Canada's Access to Medicines Regime

From Wikipedia, the free encyclopedia

Canada's Access to Medicines Regime, previously called the Jean Chrétien Pledge to Africa Act, is a piece of Canadian legislation to amend Canada's Patent Act in order to reflect the changes in intellectual property rules made by the August 30th decision at the World Trade Organization in 2003, specifically those allowing countries with generic pharmaceutical-manufacturing capacity to produce products for developing countries without such capacity, for the purposes of serving public health. Canada was the first country to amend its laws to correspond to the changes, though now the European Union and Norway have begun their own programs.

Though the law has been in force since 2005, by mid-2006 it had yet to be used for its stated purpose: to send cheap drugs overseas. Health Minister Tony Clement in the Conservative government of Stephen Harper admitted this problem at the 2006 International AIDS Conference in Toronto, and promised an expedited investigation into making the program more effective. The legislation stipulated a review must be conducted two years after it gained royal assent, though this deadline passed in May 2007 and as of August 2007 no such report has been tabled.

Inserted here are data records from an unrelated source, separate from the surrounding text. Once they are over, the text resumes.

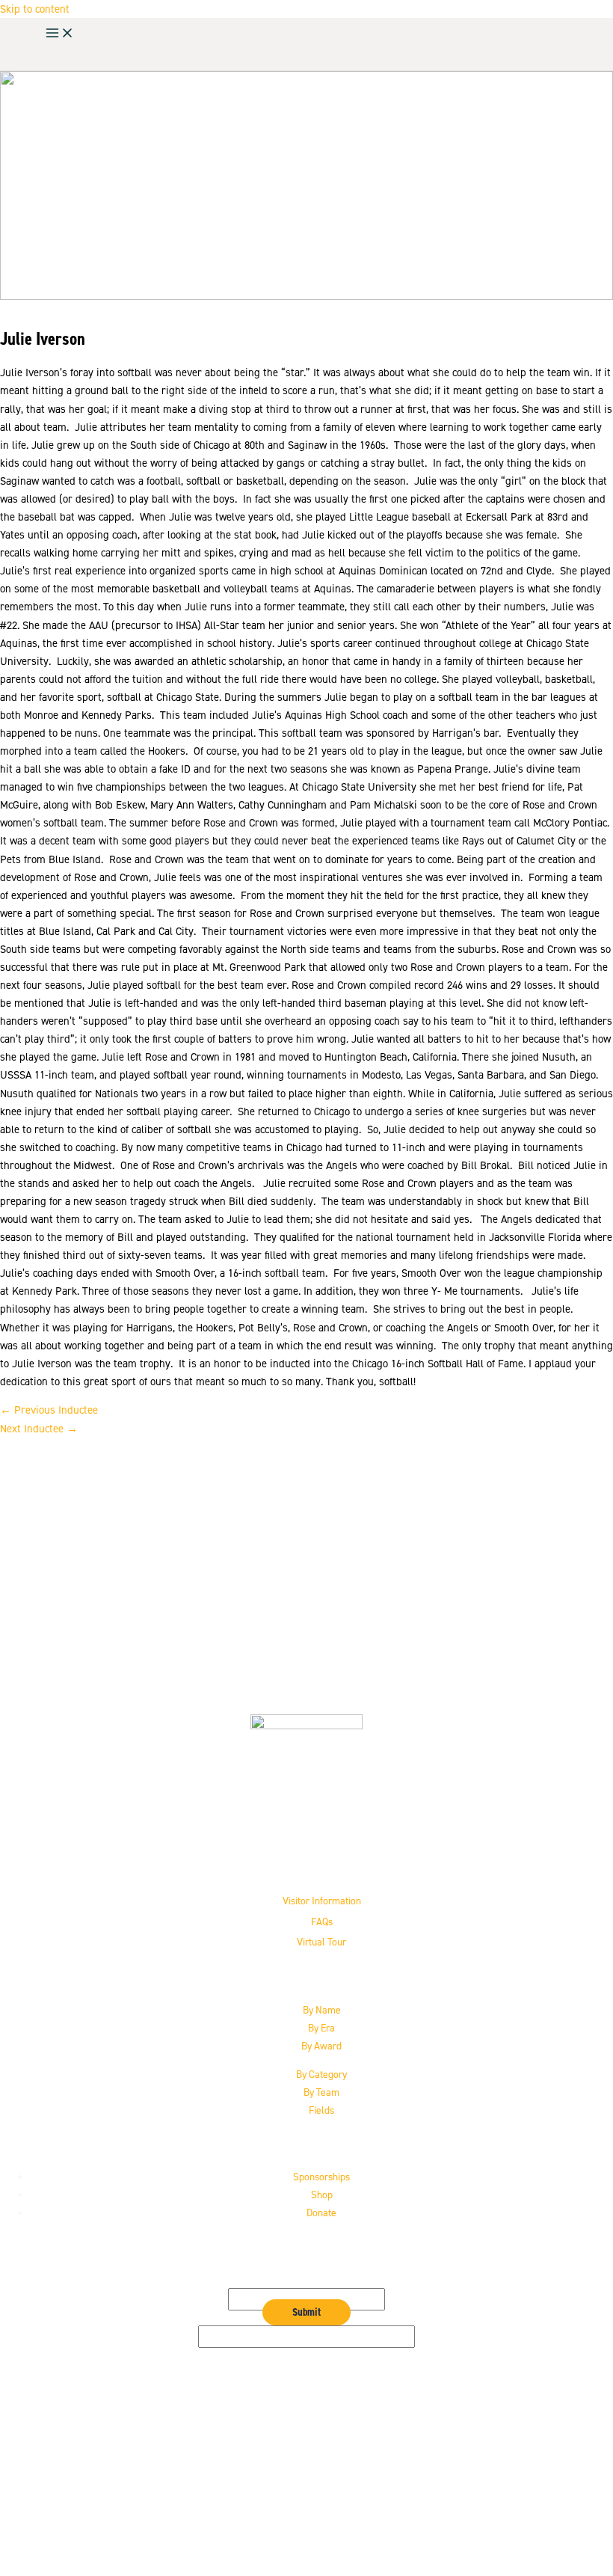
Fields (321, 2110)
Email (307, 2279)
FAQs (322, 1921)
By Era (321, 2027)
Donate (321, 2212)
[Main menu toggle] (60, 34)
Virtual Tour (321, 1941)
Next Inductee (39, 1428)
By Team (321, 2092)
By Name (322, 2010)
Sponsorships (321, 2176)
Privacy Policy (321, 2504)
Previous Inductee (49, 1409)
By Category (321, 2074)
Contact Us (321, 2486)
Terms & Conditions (322, 2522)
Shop (322, 2194)
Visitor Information (322, 1900)
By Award (321, 2045)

Critics have complained that the law is more limited than it needs to be to comply with the TRIPS Agreement, which sets rules intellectual property at the WTO. Specifically, it contains a schedule of eligible drugs that can be manufactured using the bill, when no such limited list is required.

In July 2007, it was announced that Rwanda would purchase fixed-dose combination drugs manufactured by Apotex to treat HIV patients. This contract was facilitated by Medecins sans frontieres, and represents the first attempt to utilize the legislation.